╭──
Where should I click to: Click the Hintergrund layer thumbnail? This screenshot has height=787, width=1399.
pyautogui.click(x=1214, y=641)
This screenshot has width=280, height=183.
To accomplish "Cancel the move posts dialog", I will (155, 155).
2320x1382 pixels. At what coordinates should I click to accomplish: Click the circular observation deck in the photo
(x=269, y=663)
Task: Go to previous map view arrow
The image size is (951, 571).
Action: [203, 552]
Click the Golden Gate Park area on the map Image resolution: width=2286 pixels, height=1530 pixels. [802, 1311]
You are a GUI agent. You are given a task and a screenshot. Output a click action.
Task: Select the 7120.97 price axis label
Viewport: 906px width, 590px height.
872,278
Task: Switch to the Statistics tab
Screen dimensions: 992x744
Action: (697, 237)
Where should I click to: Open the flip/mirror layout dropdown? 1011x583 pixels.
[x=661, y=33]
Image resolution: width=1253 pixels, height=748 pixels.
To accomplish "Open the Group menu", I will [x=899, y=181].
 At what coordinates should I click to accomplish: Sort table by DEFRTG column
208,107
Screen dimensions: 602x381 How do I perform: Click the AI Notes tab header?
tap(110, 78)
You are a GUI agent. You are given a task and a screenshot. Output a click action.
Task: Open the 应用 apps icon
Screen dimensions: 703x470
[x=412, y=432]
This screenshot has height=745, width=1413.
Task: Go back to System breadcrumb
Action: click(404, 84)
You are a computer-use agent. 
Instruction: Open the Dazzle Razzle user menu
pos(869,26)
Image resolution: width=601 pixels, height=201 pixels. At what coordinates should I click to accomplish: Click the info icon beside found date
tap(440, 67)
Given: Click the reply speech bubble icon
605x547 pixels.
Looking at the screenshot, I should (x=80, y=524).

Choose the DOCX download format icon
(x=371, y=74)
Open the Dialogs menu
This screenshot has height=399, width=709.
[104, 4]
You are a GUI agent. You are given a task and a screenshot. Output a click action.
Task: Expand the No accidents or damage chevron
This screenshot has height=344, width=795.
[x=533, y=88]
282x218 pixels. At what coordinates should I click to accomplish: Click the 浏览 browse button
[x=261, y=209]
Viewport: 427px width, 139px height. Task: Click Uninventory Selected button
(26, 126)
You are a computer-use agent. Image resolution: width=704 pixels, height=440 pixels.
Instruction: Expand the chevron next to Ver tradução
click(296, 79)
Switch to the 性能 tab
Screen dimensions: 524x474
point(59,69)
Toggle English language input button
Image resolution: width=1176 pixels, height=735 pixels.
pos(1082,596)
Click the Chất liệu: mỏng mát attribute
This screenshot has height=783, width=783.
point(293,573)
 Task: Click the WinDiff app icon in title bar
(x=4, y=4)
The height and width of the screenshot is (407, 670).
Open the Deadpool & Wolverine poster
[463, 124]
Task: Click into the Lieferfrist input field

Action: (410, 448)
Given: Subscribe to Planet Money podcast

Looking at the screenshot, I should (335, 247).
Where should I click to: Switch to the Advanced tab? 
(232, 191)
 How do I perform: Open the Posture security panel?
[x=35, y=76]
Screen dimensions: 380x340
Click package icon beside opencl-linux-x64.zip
╰──
## Description of the task
Pick out every line in the data above that contains the word "Instruction", and copy those lines. Case counts.

## Full answer
Instruction: Open the Dazzle Razzle user menu
Instruction: Expand the chevron next to Ver tradução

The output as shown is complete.